“Hegel remarks,” wrote Marx, “that all great world-historic facts and personages appear, so to speak, twice. He forgot to add: the first time as tragedy, the second time as farce.”
This passage begins a work whose core business was not to depict history as anything less than tragic when we hear its zombie echoes. Instead, it describes the social and political circumstances in which a “grotesque mediocrity”, in this case Louis-Napoleon Bonaparte, can briefly come to assume heroic and historic dimensions.
You know where I’m going: Trump as tragedy, Winfrey as farce. You know where I would be going if I made this claim outside a paywall: straight to The Clementine Ford Re-education Camp For Sexist, Racist Sin. To call current serious discussion of Winfrey as Democratic Party presidential candidate a farce is, for some, to call The Handmaid’s Tale a blueprint for utopia, and white nationalist Richard Spencer a bloke with some great ideas. Criticism of what can only be described as a grotesque proposal is scant. And it is grotesque to dream of a president who has long promoted the idea that “the universe” will provide all the wealth that social services won’t, if only you ask it.
As you may be reluctantly aware, an acceptance speech made by Winfrey at this week’s Golden Globe awards has been broadly interpreted as hope for the Democratic Party. One of the very few writers who appears to grasp Winfrey’s greater suitability to the GOP is The Australian’s Caroline Overington. Overington’s piece may be full of the “You Go Girl! Powerful women in Westpac will change the world!” rot one is likely to hear at a finance sector-sponsored International Women’s Day brunch. But this conservative liberal feminist does grasp that The Secret — an obscenity whose popularity is almost entirely due to Winfrey — is just like an Atlas Shrugged for the scented-candle generation. As Overington, sagely, has it, “To me, she’s always seemed more like a Republican: entirely self-made. Back yourself. Back the individual.” As Overington grotesquely has it, Oprah — a neoliberal moraliser whose advice to the many to “visualise” their better fortune is at fundamental odds with welfare spending — Oprah should run for president.
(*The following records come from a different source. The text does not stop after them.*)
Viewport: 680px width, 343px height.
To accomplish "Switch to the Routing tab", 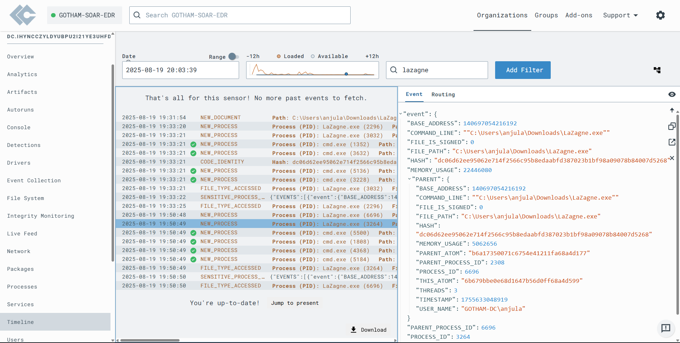I will 443,95.
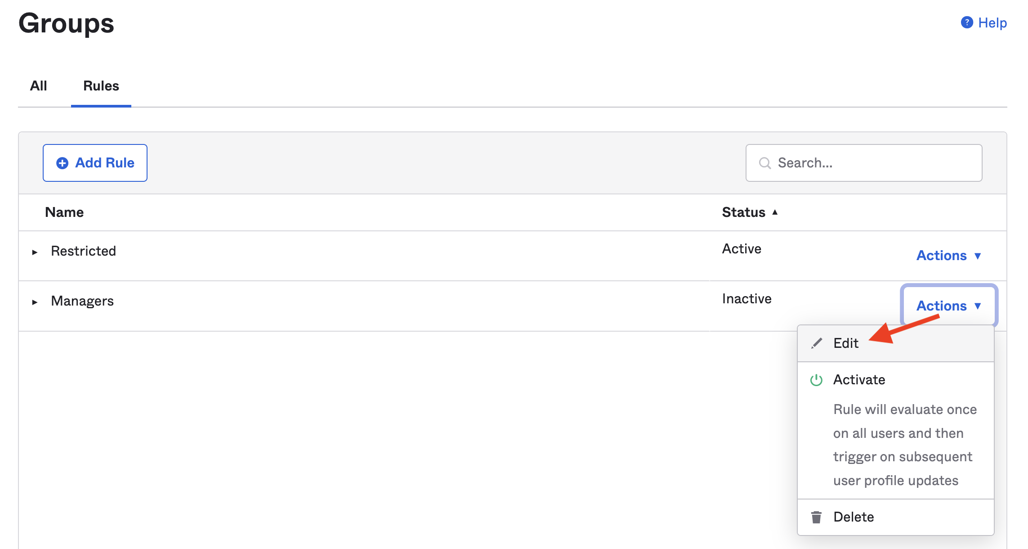Switch to the All tab

[38, 86]
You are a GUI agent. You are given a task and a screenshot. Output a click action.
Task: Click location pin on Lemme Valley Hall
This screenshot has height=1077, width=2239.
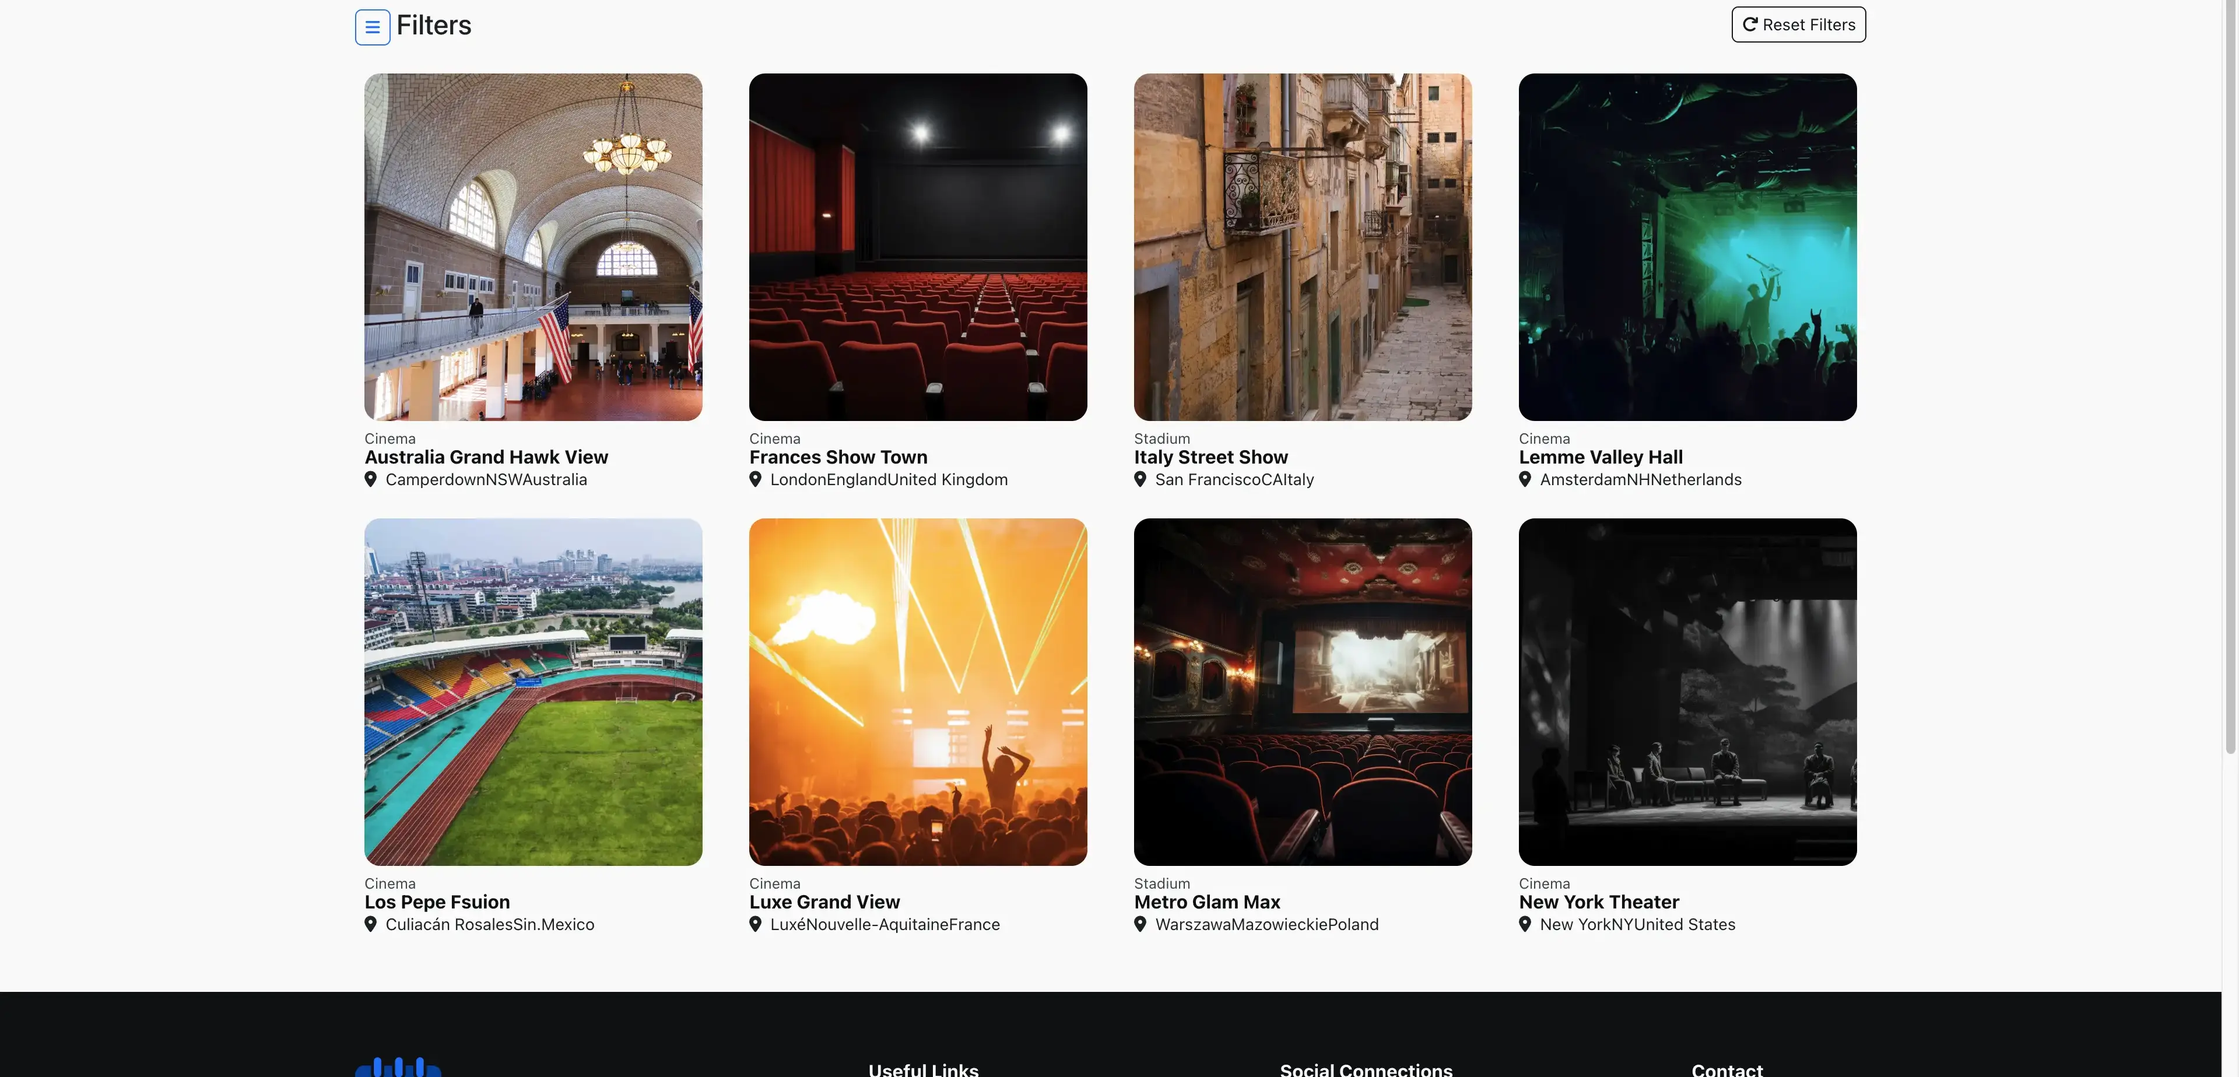tap(1526, 479)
Oprah’s speech was seen as a resume not only by classical liberals of the Overington sort, by the putatively progressive DNC and friends. As talented young US writer Briahna Joy Gray makes clear in a Guardian piece, this is a mockery of Louis-Napoleon size. Even as pro-Clinton writers and others with close ties to a pro-Clinton DNC make the case for the unqualified Winfrey, they hold to the “most qualified” case where Clinton is concerned.
Press held to this so stubbornly, they provoked an investigation; one yet to bring forth compelling evidence of electoral interference — in their view, the truest explanation for a loss by the “most qualified” candidate — but sure to imperil Russia-United States relations for years to come. If the USA’s influential liberal writers and operatives feel okay about taunting a nuclear power on the basis of nothing for more than a year, there’s no reason to suspect they will ever quit endorsing a person who once trademarked the phrase “Get With The Program” until she is dead/reincarnated as a rare butterfly. All on the basis of this speech.
Seriously. Read the thing. There is, as those Americans like to say, no there there. There’s a bunch of stuff about how sexual assault is bad — a claim only loonies would dispute. And then, there’s some brief stuff about “equal pay”. But this is “equal pay” of the sort to ensure that those with vulgar wealth retain it, regardless of sex, race, etc, and those like the female farm workers of the Alianza Nacional de Campesinas — a labour organisation canny enough to write a letter of solidarity to the women of Hollywood reminding them that minimum wage workers experience sexual assault, too — get the same shit wages as their male colleagues. The rest of it is all about a new dawn and inspiring our daughters and the fact that Oprah grew up with linoleum floor coverings.
There is also mention of one Recy Taylor, a black woman gang-raped by white men then left for dead. In her speech, the convincing speaker weaves this brutality into the lives of her white Hollywood audience. The commentator Yvette Carnell does not hold back here when she charges Oprah with overlooking the racist weaponisation of rape, and of permitting the privileged and the white, who maybe just had their bum pinched once, to borrow the pain of the truly brutalised. Nice point, in my view.
Look. I’m sure some of those “little girls” on “lin-o-leum” floors Oprah believed herself to be inspiring were mildly uplifted. Oprah’s speech wasn’t bad, as far as award speeches go. As far as political speeches go, it was empty of politics. Which, perhaps, does make her an ideal Democratic candidate. Farcical, grotesque and illuminated not by a true understanding of history, but scented candles.